More recently, it has become known that other, more subtle influences also affect the ability to maintain balance. For example, there are cognitive and noncognitive abilities which play a part in a person's capability for maintaining balance. Thus, noncognitive responses to physical stimuli influence the ability to maintain balance. Physiotherapists, for example, refer to capabilities of this type as "engrams." Engrams refer to the body's instinctive ability to react to even very subtle physical stimuli to maintain balance, such as by extension or flexion of the legs to shift the body's center of gravity. The speed and rapidity with which the human body can so respond, plays a considerable part in the overall balance capability of the individual.
Knowledge of the multitude of individual factors so influencing the overall balance capability is of particular importance in developing programs of rehabilitation for persons with physical disabilities due to such causes as disease, injury, age and the like. There has not heretofore been a means by which these factors could successfully be isolated for evaluation in the process of developing a plan for rehabilitation of such individuals.

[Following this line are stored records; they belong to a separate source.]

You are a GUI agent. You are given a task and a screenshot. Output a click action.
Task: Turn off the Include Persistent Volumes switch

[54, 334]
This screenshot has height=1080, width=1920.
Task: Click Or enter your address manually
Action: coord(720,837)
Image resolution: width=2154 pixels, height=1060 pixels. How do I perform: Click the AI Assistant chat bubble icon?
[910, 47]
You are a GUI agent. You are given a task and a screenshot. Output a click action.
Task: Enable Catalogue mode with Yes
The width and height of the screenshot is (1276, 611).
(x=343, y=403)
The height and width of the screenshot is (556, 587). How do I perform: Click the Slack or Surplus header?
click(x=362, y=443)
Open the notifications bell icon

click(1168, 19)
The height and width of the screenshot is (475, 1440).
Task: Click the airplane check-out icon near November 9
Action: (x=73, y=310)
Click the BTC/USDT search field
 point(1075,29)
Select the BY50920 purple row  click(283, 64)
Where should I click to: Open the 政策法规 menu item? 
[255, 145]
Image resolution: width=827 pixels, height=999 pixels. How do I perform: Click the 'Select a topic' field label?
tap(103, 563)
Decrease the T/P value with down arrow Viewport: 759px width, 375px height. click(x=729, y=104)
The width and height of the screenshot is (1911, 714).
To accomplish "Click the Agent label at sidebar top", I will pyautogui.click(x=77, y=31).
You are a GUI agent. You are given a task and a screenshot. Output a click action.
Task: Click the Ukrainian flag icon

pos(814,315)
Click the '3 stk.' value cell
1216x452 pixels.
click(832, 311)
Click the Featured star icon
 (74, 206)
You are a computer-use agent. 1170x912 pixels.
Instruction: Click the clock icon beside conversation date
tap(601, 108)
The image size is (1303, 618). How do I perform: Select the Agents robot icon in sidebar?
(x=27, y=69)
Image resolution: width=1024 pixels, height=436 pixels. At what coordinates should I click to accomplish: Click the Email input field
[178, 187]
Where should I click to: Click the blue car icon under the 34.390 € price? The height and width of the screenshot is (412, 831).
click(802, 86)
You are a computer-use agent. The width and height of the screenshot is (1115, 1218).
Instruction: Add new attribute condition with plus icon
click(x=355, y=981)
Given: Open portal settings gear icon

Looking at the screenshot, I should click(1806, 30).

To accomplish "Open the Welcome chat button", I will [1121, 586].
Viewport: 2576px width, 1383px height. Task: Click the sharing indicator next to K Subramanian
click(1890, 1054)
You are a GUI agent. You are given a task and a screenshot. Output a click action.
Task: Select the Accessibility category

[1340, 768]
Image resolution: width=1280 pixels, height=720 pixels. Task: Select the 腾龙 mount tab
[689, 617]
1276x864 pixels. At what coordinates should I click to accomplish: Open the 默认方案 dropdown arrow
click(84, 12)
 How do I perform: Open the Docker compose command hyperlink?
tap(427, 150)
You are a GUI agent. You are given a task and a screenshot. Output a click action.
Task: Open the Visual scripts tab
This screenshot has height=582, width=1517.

Therefore, it has long been known that it would be desirable to have a method and apparatus for sensing and evaluating balance which is capable of use in isolating one or more of the factors influencing a person's capability of maintaining balance; which can be employed as a diagnostic tool in evaluating a person's sense of balance for purposes of designing a program of rehabilitation specifically suited to that individual; which can be employed by the individual in practicing the capabilities required in maintaining balance so as to develop new skills relative thereto; which can be constructed in a wide variety of forms specifically directed to the particular diagnostic requirements; and which is inexpensive to acquire and use.